----- Texte à lire
À cet égard, il est primordial de bien connaître les règles qui régissent ce domaine avant d’entreprendre des travaux ayant pour objet la coupe d’un arbre, des branches ou des racines se trouvant sur la propriété d’un voisin. C’est le Code civil du Québec (ci-après nommé le « C.c.Q. ») qui établit les règles applicables relativement à ce genre de situation.

La coupe des branches et des racines

L’article 985 C.c.Q. prévoit ce qui suit en matière de coupe de branches et de racines d’arbres :

« Le propriétaire peut, si des branches ou des racines venant du fonds voisin s’avancent sur son fonds et nuisent sérieusement à son usage, demander à son voisin de les couper; en cas de refus, il peut le contraindre à les couper.

Il peut aussi, si un arbre du fonds voisin menace de tomber sur son fonds, contraindre son voisin à abattre l’arbre ou à le redresser. »

Selon l’interprétation que divers auteurs ont donnée à cet article de loi et qui a été confirmée par les tribunaux à maintes reprises, un propriétaire d’un terrain ne peut, de son propre chef, couper les branches ou les racines des arbres de son voisin qui empiètent sur son terrain. Pour exiger d’un voisin qu’il procède à la coupe des branches ou des racines de ses arbres, ces dernières doivent constituer une nuisance sérieuse pour le propriétaire et non une simple nuisance hypothétique¹.

Lorsqu’un voisin refuse de couper les branches ou les racines de ses arbres sur simple demande, le propriétaire qui subit une nuisance sérieuse peut le contraindre à les couper par le biais d’une mise en demeure. Celle-ci aura comme objectif d’exiger du voisin qu’il procède à l’émondage de ses arbres dans un délai imparti. À défaut de respecter les conditions énoncées par la mise en demeure, des procédures judiciaires pourront être prises contre lui afin de le forcer à agir par le biais d’une ordonnance rendue par la Cour.
----------
----- Données affichées
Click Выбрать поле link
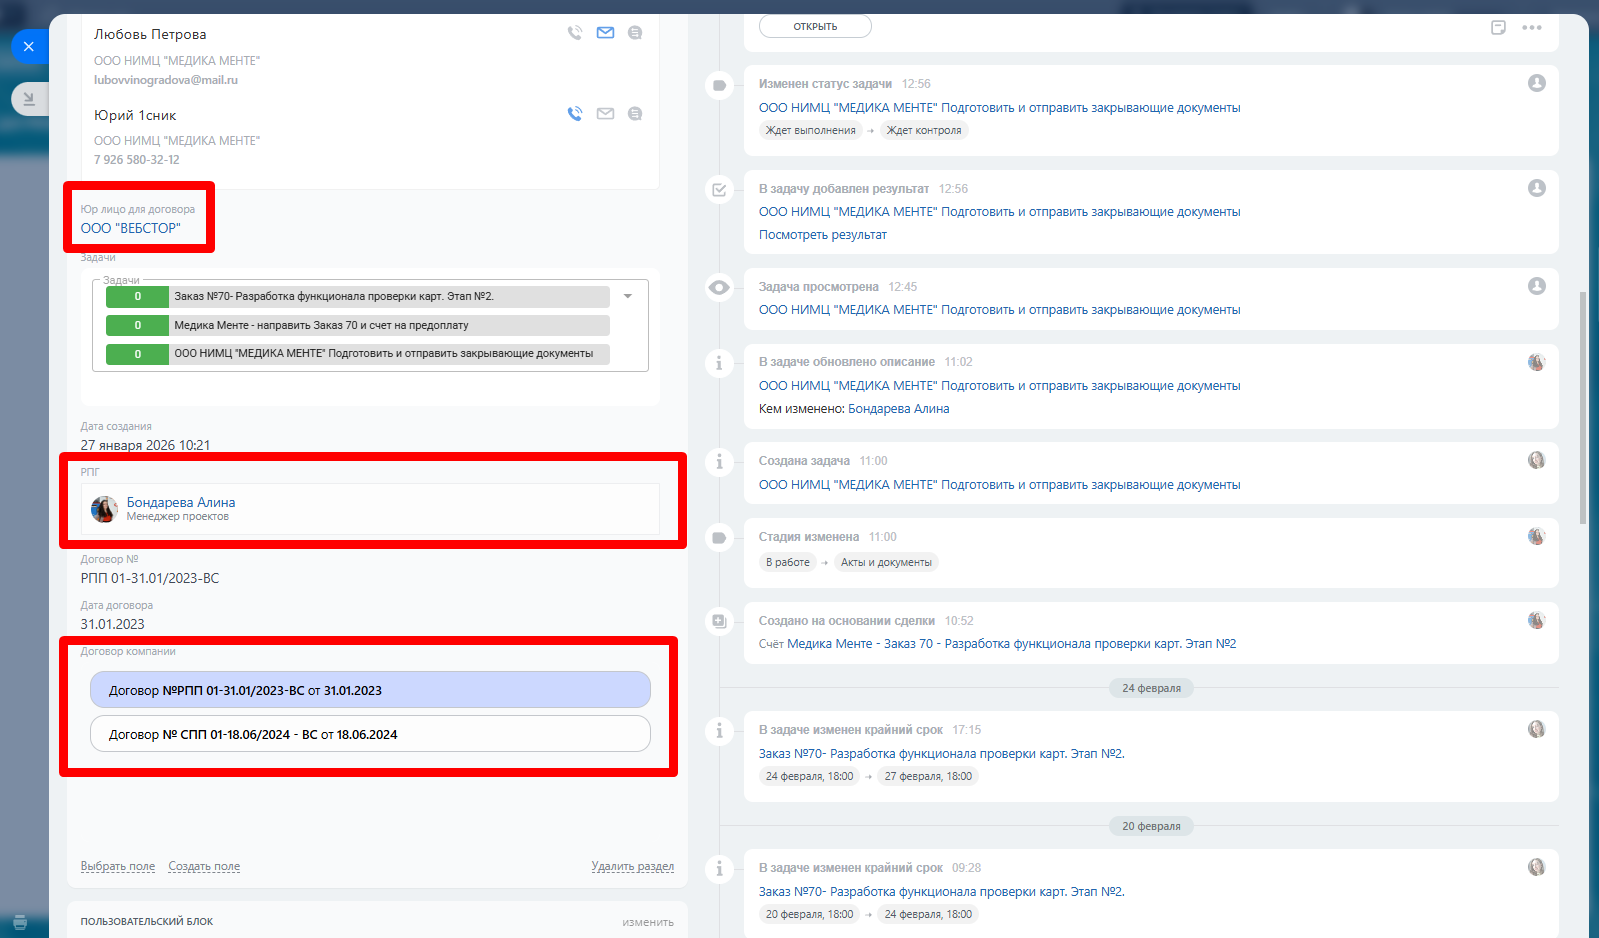The width and height of the screenshot is (1599, 938). click(x=118, y=866)
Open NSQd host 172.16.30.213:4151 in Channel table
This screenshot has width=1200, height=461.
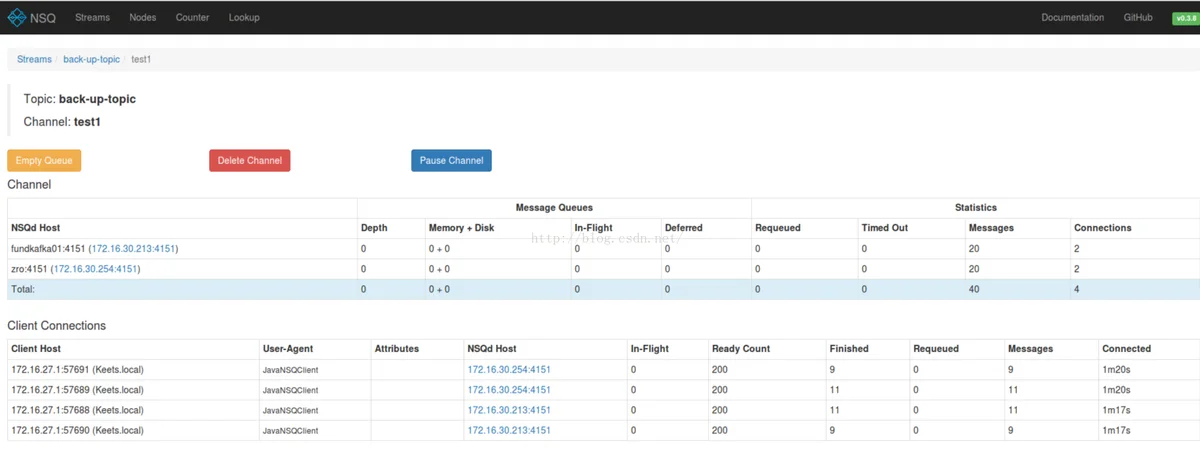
----------
Travail demandé:
**1.** D'après le texte sur la coupe des arbres voisins, quel article du Code civil du Québec régit la coupe des branches et des racines ?
**2.** Recopiez fidèlement le passage du texte sur la coupe des arbres voisins qui s'ouvre sur les mots contenant « À cet égard, il » et se referme sur « à les couper. ».

Réponses dans l'ordre:
**1.** L'article 985 du Code civil du Québec.

**2.**
À cet égard, il est primordial de bien connaître les règles qui régissent ce domaine avant d’entreprendre des travaux ayant pour objet la coupe d’un arbre, des branches ou des racines se trouvant sur la propriété d’un voisin. C’est le Code civil du Québec (ci-après nommé le « C.c.Q. ») qui établit les règles applicables relativement à ce genre de situation.

La coupe des branches et des racines

L’article 985 C.c.Q. prévoit ce qui suit en matière de coupe de branches et de racines d’arbres :

« Le propriétaire peut, si des branches ou des racines venant du fonds voisin s’avancent sur son fonds et nuisent sérieusement à son usage, demander à son voisin de les couper; en cas de refus, il peut le contraindre à les couper.